▶ **TEXT**:

— start —

Thursday, March 22, 2012

Loop Tools - Bridge

Update Version 2.63
The capability of edge loop connecting is now built-in to Blender in version 2.63.  The feature can be accessed through the specials menu [W] and select Bridge Two Edge Loops.  The approach is the same before, however the built-in one doesn't have the fancy features of twisting and adding segments.

Older than Version 2.63
This entry covers a vast Add-On called Loop Tools, and specifically the Bridge capability..  This has been built-in for quite a few versions now and so can easily be enabled in the User Preferences > Addons.  There are very many mesh tools in this Add-On, but we'll be focusing on the Bridge capability for this entry.

For this example we have a set of curved pipes created using some curves and a Mirror Modifier.  It is worth nothing that the holes are perfectly aligned with each other due to the mirror, and now we'd like to connect them, but not have to select individual vertex pairs and fill [F].

— end —

▶ **AIM OF THE TASK**: According to the Loop Tools post, how do you reach the built-in edge loop connecting feature in Blender 2.63?

▶ **DATASET ROWS**:

— start —

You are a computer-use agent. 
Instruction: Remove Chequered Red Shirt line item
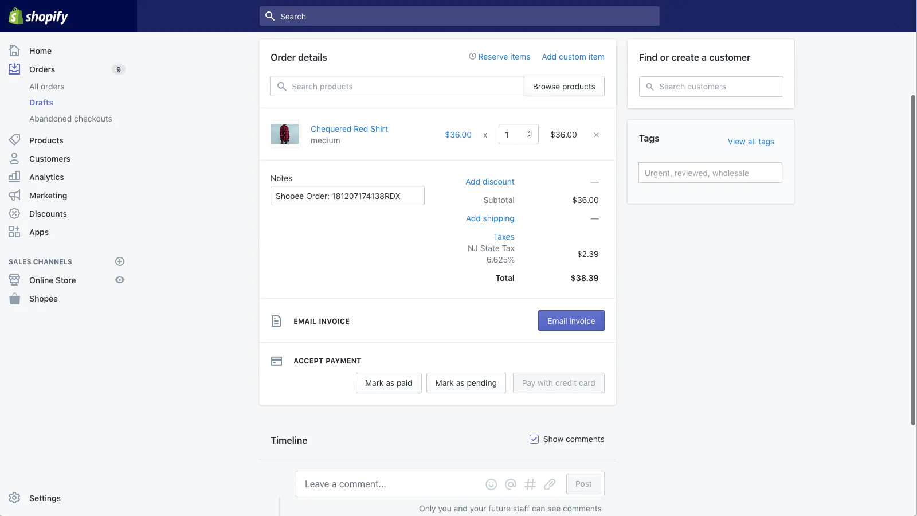(596, 135)
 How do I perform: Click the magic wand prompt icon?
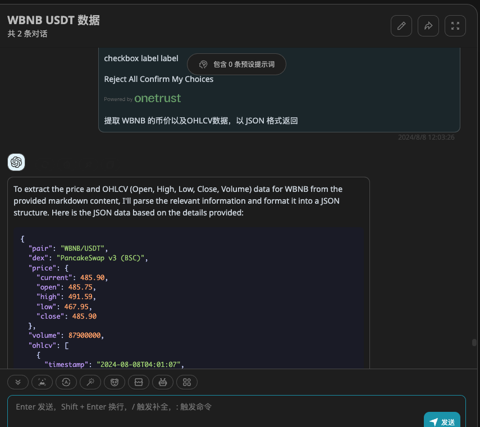(x=90, y=382)
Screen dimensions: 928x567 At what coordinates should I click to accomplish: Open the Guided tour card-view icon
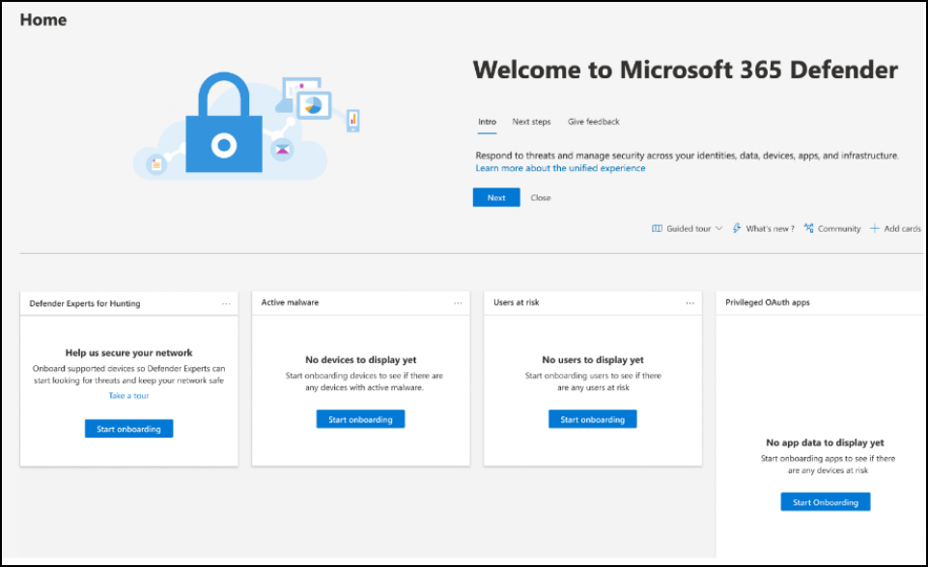[x=657, y=228]
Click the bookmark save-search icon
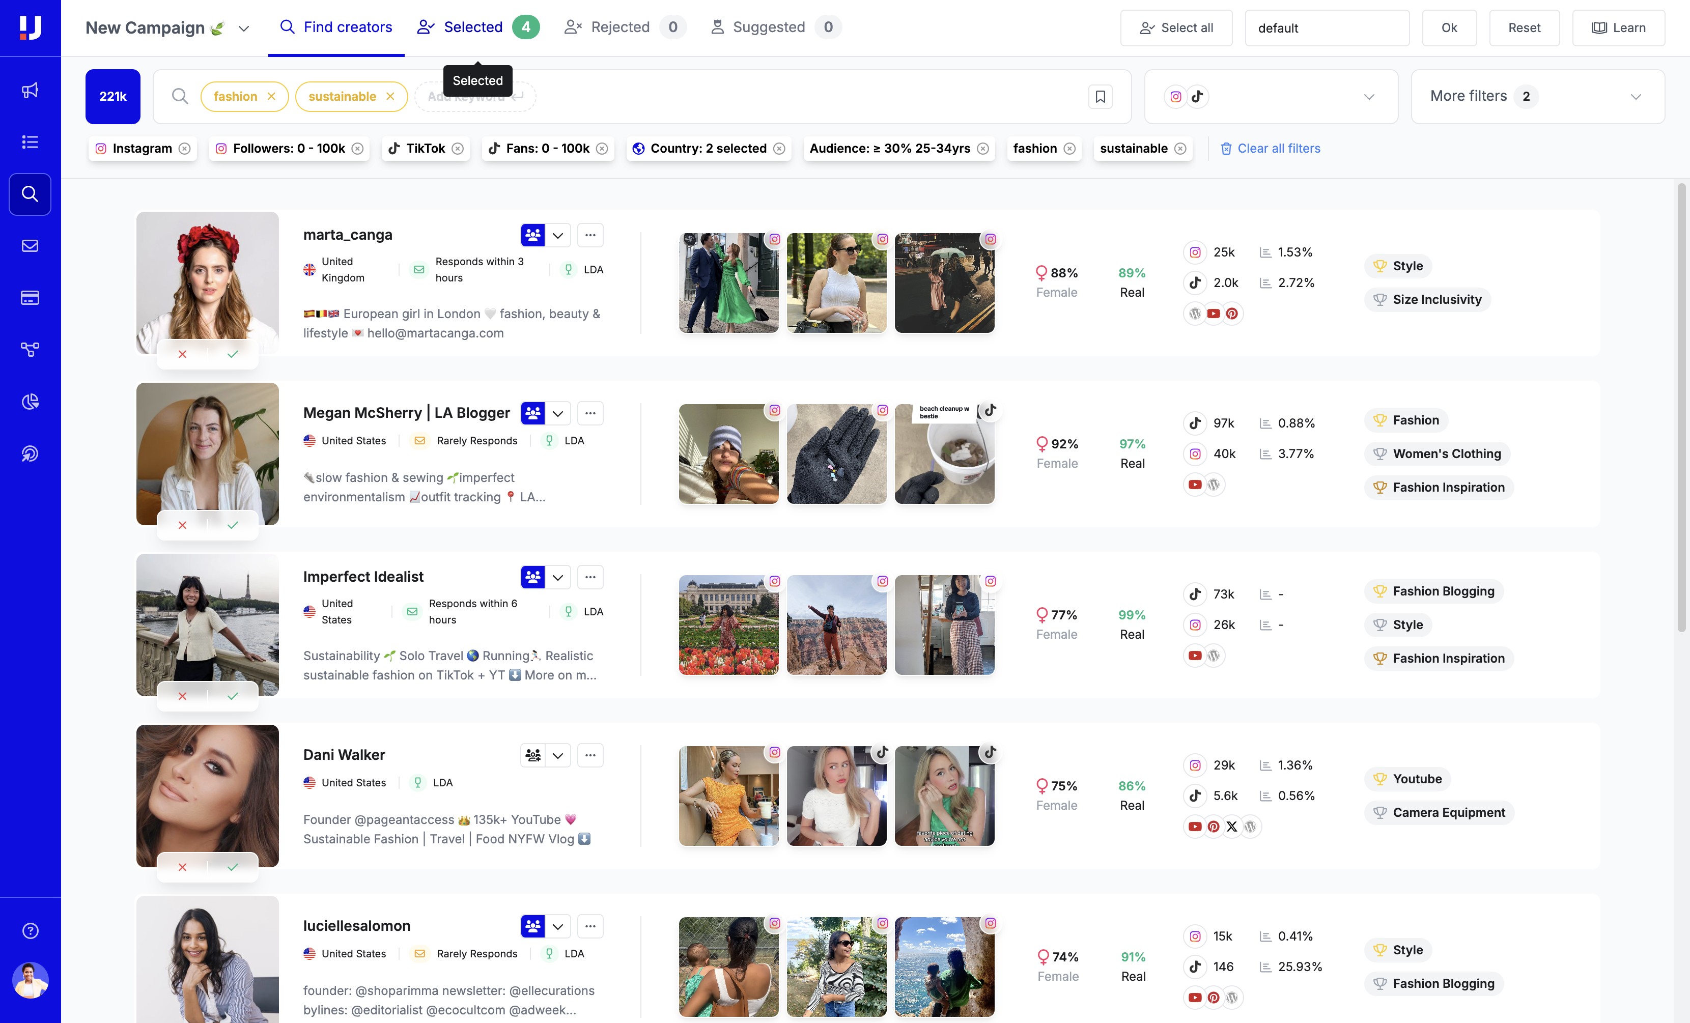The width and height of the screenshot is (1690, 1023). [x=1100, y=97]
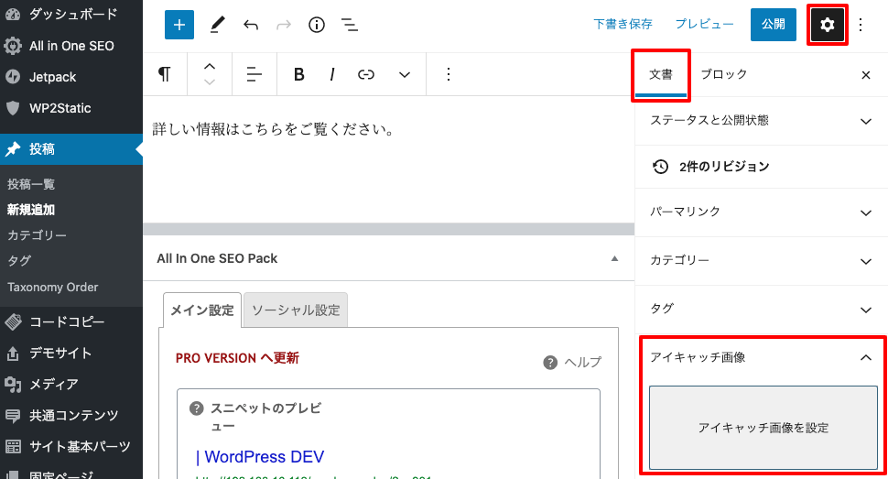Switch to the ブロック tab

pyautogui.click(x=724, y=75)
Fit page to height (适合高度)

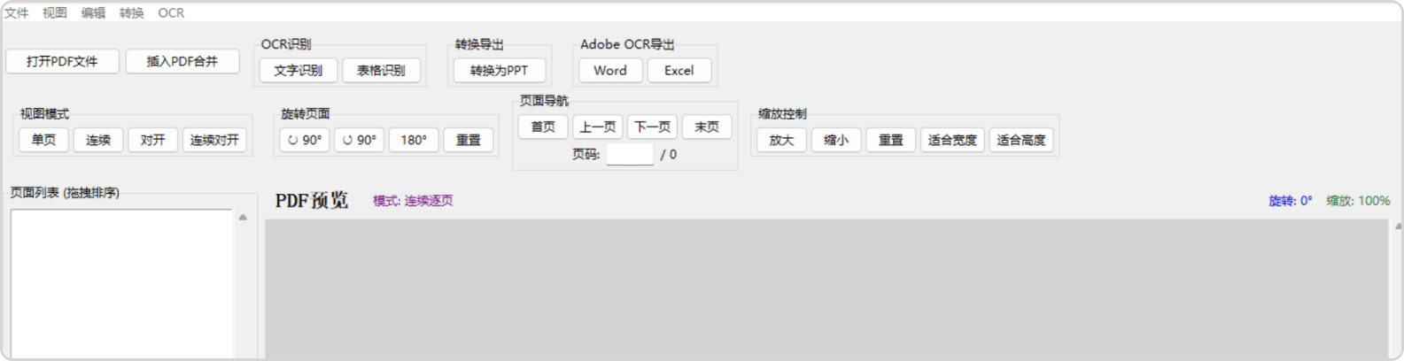click(x=1020, y=140)
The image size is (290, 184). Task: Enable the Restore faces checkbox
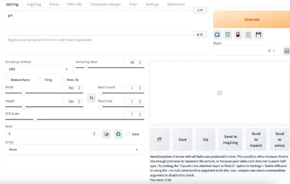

— end —

▶ **FULL ANSWER**: Open the specials menu [W] and select Bridge Two Edge Loops.